_Task instructions_:
1 - In the Aspen concert review, which piece did Julia Fischer play at her debut there the previous year?
2 - Reproduce the stretch of the Aspen concert review from "That sense of" through "drive over precision.".
3 - Write the next part of the Aspen concert review, picking up after its final sentence.

Perhaps better known for his touch with Mozart,
Haefliger approached the Beethoven concerto with
more brightness and delicacy than most pianists
do. Conlon had the orchestra right with him,
lending subtle but vital support throughout. The
results were refreshing to hear.
The opening pages sidled in stealthily, created a
sense of mystery. Haefliger's controlled opening
scales set the stage for brief bursts of fireworks
later in the cadenzas. The second movement
Largo
felt like a deep, softly flowing river. Haefliger
offered the theme with such delicacy it seemed to
be wafting in from someplace above. After a
seamless transition to the finale, the orchestra
and soloist romped through the rondo in perfect
step.
That sense of unanimity went out of focus for the
Fifth Symphony, but despite some ragged moments
and imbalances (the low strings were virtually
inaudible against the winds and brass in the
opening pages of the finale), Conlon whipped up
enough energy to make it end in triumph. Again,
the slow movement was the best realized, the
underlying pulse threatening to burst through the
calm, but not quite. Conlon favored quick tempos
in the rest of the symphony, and emphasized
rhythmic drive over precision.
This was a Beethoven Fifth to be savored for its
broad strokes more than its details, although on
several occasions Conlon was able to get the
orchestra to shape phrases artfully. The
individual solos, especially in the winds, were
handled with panache.
Another staple of the repertoire, Tchaikovsky's
Symphony No. 4, provided the fireworks in Sunday's
Aspen Festival Orchestra concert. Conductor David
Zinman chose a stately tempo for the opening brass
fanfares, which made them feel weighty rather than
fiery and scary. The finale, by contrast, sped by
in a blur. The scherzo, in which the strings
initiate the proceedings with several pages of
deft pizzzicato playing, was especially well done.
It all ended in a blaze of glory.
Violinist Julia Fischer, who wowed everyone in her
debut here last year with Brahms' Violin Concerto,
returned Sunday to play Englishman Nicholas Maw's
1993 concerto. She was astounding to watch and
hear, fearlessly drawing out every sort of sound a
violin can make. The high harmonics were
especially sweet. The concerto itself was another
matter. The generally pleasant music meandered
here and there, occasionally reaching an oasis of
a gorgeous-sounding moment, but the material
between the high points showed too much of a
sameness to create much theater.
On Thursday, Fischer joined up with pianist
Jonathan Gilad and cellist Daniel Mueller-Schott
in the tent for trios by Mozart, Beethoven and
Mendelssohn. They played with ingratiating grace,
perhaps a bit too demurely on the Beethoven Trio
in E-flat major. They got a little more unbuttoned
to catch the drama in the Mendelssohn Trio No. 2
in C minor, without losing any elegance.
In one of the stranger musical matches, violinist
Hilary Hahn and rock songwriter and singer Josh
Ritter shared the stage Friday for the second
installment of the new "Aspen Late" series in
Harris Hall. Ritter's songs have charm and wit.

Saved entries:
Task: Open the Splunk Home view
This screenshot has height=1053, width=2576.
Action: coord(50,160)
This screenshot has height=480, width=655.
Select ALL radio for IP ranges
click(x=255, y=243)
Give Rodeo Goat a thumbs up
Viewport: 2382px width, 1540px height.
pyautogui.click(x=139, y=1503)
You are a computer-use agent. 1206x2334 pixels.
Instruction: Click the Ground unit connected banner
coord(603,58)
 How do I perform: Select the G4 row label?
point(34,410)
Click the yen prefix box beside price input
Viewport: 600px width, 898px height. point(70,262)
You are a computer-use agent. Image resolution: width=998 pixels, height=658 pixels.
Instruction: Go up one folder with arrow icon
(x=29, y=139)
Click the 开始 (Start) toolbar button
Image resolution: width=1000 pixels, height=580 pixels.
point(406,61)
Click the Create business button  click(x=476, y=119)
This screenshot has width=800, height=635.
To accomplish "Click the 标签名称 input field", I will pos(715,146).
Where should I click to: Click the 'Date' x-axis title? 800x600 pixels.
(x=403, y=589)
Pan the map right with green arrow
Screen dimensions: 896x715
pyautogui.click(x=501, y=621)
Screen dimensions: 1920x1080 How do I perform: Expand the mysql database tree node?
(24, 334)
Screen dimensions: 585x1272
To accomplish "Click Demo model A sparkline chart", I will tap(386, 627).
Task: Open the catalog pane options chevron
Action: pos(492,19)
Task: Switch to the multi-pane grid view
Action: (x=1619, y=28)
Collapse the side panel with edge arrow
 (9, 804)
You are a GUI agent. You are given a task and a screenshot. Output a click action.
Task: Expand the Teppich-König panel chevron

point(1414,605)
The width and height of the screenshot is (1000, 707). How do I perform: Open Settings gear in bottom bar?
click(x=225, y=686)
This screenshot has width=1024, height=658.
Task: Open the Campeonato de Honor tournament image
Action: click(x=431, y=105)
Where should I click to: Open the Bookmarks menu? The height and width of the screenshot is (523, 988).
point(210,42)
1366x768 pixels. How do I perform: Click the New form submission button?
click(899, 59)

_Outputs for the tasks_:
1 - Brahms' Violin Concerto.

2 -
That sense of unanimity went out of focus for the
Fifth Symphony, but despite some ragged moments
and imbalances (the low strings were virtually
inaudible against the winds and brass in the
opening pages of the finale), Conlon whipped up
enough energy to make it end in triumph. Again,
the slow movement was the best realized, the
underlying pulse threatening to burst through the
calm, but not quite. Conlon favored quick tempos
in the rest of the symphony, and emphasized
rhythmic drive over precision.

3 -
Accompanying himself on electric guitar, he
displayed a clear vocal sound and winning stage
presence with his half of the program. In contrast
to his appealing simplicity and directness, Hahn's
program leaned heavily on complex, finger-busting
fiddle showpieces.
After Ritter sang the traditional Irish song "The
Last Rose of Summer," she played a showpiece
version for solo violin by the 19th-century
composer violinist Wilhelm Ernst, then added a
gentle obbligato to Ritter's last two songs. A
magnificent account of Bach's Violin Sonata No. 2
in A minor and Ysaye's Ballade showed that she can
contrast\ amazingly virile sounds with moments of
breathtaking delicacy, and do it all with a
flourish of technical mastery. All of this was on
display in Ernst's flashy transcription of the
Schubert song, "The Earlking." Ritter added his
"The Oak Tree King," which tells the same story in
more direct, modern idiom.
The program could have stopped right there and
sent everyone home happy, as good as Hahn's
performances of Paganini's "Caprice No. 24" and
Milstein's "Paganiniana," and two mutual encores
were.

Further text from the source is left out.